The Business of Pleasure Featured, Reviews Film Threat
Mar 16, 2024
SEDONA INTERNATIONAL FILM FESTIVAL 2024 REVIEW! Rising out of Macedonia is the rhapsody in black that is The Business of Pleasure, a dark thriller written and directed by international auteur Goce Cvetanovski. Eleni (Slagana Vujosevik) is a journalist working with the police to try to take down a sex trafficking ring. The women who are forced into sex work are all branded on the wrist in the same way, so everyone knows whose property they are. She tries to convince Natasha (Eleni Dekidis), who was trafficked, to reveal details about who runs the ring. However, she keeps her mouth shut, instead blowing Eleni a kiss.
Meanwhile, Ion (Musa Isufi) and Achilles (Ismail Kasumi) are driving the streets, looking for sex workers with the brand. The two threaten a woman who refuses to talk, which gets them in trouble. They offer large amounts of cash to save their skins and get a meeting with a seller of women. This gets Ion and Achilles a meeting with the sinister pimp Igor (Damjan Cvetanovski), who is much more than they bargained for.

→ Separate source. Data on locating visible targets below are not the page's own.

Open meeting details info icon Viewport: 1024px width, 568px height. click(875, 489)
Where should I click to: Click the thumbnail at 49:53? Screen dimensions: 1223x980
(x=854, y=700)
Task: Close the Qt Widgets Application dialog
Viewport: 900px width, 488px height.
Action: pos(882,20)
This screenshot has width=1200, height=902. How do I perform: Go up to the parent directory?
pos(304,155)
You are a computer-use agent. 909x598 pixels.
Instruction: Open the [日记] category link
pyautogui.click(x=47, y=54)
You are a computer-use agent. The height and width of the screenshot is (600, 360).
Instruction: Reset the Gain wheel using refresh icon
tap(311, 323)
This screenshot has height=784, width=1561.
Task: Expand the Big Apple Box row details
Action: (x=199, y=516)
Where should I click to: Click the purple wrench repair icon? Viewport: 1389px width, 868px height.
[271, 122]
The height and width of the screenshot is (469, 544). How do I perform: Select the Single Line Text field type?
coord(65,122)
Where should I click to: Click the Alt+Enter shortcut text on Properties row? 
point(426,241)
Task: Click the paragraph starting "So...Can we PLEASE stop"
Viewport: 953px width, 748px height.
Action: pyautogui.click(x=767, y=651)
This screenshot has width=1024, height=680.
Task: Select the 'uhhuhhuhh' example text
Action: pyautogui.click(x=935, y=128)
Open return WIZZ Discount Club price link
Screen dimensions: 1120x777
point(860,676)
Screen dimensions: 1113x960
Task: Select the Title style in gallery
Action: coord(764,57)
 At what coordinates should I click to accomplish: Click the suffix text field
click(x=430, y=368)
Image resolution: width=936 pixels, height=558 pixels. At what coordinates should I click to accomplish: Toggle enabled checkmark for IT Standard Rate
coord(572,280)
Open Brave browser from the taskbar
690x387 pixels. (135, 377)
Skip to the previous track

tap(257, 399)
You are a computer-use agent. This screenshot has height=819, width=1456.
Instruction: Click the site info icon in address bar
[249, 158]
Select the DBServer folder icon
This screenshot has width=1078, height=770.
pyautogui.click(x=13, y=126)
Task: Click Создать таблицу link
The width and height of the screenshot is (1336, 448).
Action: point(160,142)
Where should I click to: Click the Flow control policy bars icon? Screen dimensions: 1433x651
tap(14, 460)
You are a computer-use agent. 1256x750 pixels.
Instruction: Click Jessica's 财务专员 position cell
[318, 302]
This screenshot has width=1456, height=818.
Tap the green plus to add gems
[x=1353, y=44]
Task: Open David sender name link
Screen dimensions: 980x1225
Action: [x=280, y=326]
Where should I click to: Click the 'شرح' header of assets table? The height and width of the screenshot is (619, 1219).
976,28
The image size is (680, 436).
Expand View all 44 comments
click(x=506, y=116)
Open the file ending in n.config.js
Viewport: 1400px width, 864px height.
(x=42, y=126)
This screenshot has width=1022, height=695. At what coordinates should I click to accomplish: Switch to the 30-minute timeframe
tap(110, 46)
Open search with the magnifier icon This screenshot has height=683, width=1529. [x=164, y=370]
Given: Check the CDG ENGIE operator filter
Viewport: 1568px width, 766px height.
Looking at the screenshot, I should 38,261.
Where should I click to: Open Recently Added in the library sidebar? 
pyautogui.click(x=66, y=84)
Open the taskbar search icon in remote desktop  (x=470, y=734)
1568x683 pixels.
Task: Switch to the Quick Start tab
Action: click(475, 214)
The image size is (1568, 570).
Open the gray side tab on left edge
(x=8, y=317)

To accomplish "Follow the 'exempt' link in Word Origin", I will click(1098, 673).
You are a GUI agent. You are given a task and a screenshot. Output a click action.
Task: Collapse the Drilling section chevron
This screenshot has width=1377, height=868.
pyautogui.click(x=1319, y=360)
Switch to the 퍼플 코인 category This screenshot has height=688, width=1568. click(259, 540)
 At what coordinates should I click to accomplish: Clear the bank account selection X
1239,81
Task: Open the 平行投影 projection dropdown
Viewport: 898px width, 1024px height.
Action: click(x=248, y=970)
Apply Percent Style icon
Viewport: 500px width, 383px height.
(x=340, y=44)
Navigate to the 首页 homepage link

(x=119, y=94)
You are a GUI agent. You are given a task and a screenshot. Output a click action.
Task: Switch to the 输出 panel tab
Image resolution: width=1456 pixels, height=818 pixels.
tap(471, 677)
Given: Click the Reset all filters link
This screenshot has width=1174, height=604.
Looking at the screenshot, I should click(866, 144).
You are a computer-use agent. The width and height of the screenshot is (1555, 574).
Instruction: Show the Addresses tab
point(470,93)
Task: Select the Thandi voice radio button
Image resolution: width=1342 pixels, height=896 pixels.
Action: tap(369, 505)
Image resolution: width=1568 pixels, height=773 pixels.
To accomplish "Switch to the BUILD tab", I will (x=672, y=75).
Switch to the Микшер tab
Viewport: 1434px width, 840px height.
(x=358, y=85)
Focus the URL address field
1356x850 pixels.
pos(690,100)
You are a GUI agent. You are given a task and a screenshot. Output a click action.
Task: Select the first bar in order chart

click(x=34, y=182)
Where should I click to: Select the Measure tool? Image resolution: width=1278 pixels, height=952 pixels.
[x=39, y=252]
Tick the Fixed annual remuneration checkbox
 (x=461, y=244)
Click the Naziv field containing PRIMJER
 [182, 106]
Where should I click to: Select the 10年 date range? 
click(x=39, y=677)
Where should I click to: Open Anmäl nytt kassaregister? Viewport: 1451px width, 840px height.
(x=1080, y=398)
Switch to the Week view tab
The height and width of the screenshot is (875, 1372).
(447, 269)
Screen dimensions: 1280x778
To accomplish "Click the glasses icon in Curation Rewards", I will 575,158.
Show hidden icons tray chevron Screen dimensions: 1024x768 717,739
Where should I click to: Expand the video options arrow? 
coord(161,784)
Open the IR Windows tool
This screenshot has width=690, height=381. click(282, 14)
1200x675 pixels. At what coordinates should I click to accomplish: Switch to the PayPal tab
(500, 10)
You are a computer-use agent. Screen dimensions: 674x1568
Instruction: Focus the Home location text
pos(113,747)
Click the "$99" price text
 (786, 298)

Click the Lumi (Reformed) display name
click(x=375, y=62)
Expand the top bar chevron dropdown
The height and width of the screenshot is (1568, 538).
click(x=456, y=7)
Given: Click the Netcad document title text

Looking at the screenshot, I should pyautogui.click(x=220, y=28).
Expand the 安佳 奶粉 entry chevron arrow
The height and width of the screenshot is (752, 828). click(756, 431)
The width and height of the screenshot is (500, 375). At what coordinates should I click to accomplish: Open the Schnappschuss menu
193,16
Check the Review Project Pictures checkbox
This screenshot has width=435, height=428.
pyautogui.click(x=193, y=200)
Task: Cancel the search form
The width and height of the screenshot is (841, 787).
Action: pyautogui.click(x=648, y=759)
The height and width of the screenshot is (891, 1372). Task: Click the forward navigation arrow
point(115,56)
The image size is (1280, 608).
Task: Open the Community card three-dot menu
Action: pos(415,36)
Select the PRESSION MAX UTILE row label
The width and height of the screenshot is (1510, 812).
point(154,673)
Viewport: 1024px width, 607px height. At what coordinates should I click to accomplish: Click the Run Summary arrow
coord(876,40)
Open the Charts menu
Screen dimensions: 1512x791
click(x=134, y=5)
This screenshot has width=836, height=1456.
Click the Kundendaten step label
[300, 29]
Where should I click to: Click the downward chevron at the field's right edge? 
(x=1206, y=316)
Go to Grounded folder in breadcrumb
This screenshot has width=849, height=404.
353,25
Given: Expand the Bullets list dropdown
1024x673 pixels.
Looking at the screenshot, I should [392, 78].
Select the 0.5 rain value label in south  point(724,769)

Right off from the impeccably stylized opening credits, The Business of Pleasure shows itself to be a stainless steel picture. Its look has a spark to it that is slick and gritty. Such superb style fully fleshes out the cold-blooded horror of human trafficking. The shot compositions are as poignant and potent as a Weegee crime photograph. While the material may be hard to watch, the film is a sight to behold. Cvetanovski also lifts us off the planet’s face with some stupendous otherworldly lighting. The human flesh market headquarters looks like another dimension. If you wanted to know what the inside of the Phantom Zone may have looked like, check this out. Everything shines like chrome, heightening the juxtaposition between visuals and the sewer depths traversed by the plot.
“…a journalist working with the police to try to take down a sex trafficking ring.”
All glamour devours itself with the endless nightmare fangs of the sex slave industry portrayed. Nowhere is this more vivid than when the trafficked women are decked out in finery with their heads hanging down like broken puppets. That Cvetanovski expands his condemnation of this underworld into the realm of politics shows the talons of the social beast being stood up against. In terms of forced sex labor movies, this one is one of the ugliest despite how beautiful it looks.
There’s a more methodical second act that is bookended by the terrifying thrill machines of the first and third acts. There are a lot of flashbacks that reveal many layers at work beneath the surface. This slows down the pace for a spell, which works for the audience’s benefit with a needed variety of tone. The non-stop pounding calamity would start bringing things to a first-person shooter level of reaction of desensitization in some and a stroke in others. The necessary second act also expands the thematic depths, so that once the hammer comes down again, we are in a whole new arena.
Special mention needs to be made for actor Damjan Cvetanovski, who plays the vicious Igor. Someone needs to recruit him as a superhero villain, as he is horrifying. His mix of menace and unseemliness has a diabolical tinge that I haven’t seen anyone have recently. The Business of Pleasure is a superior dive into cinematic darkness, signaling that something major is going down in Macedonia that the world won’t be able to ignore.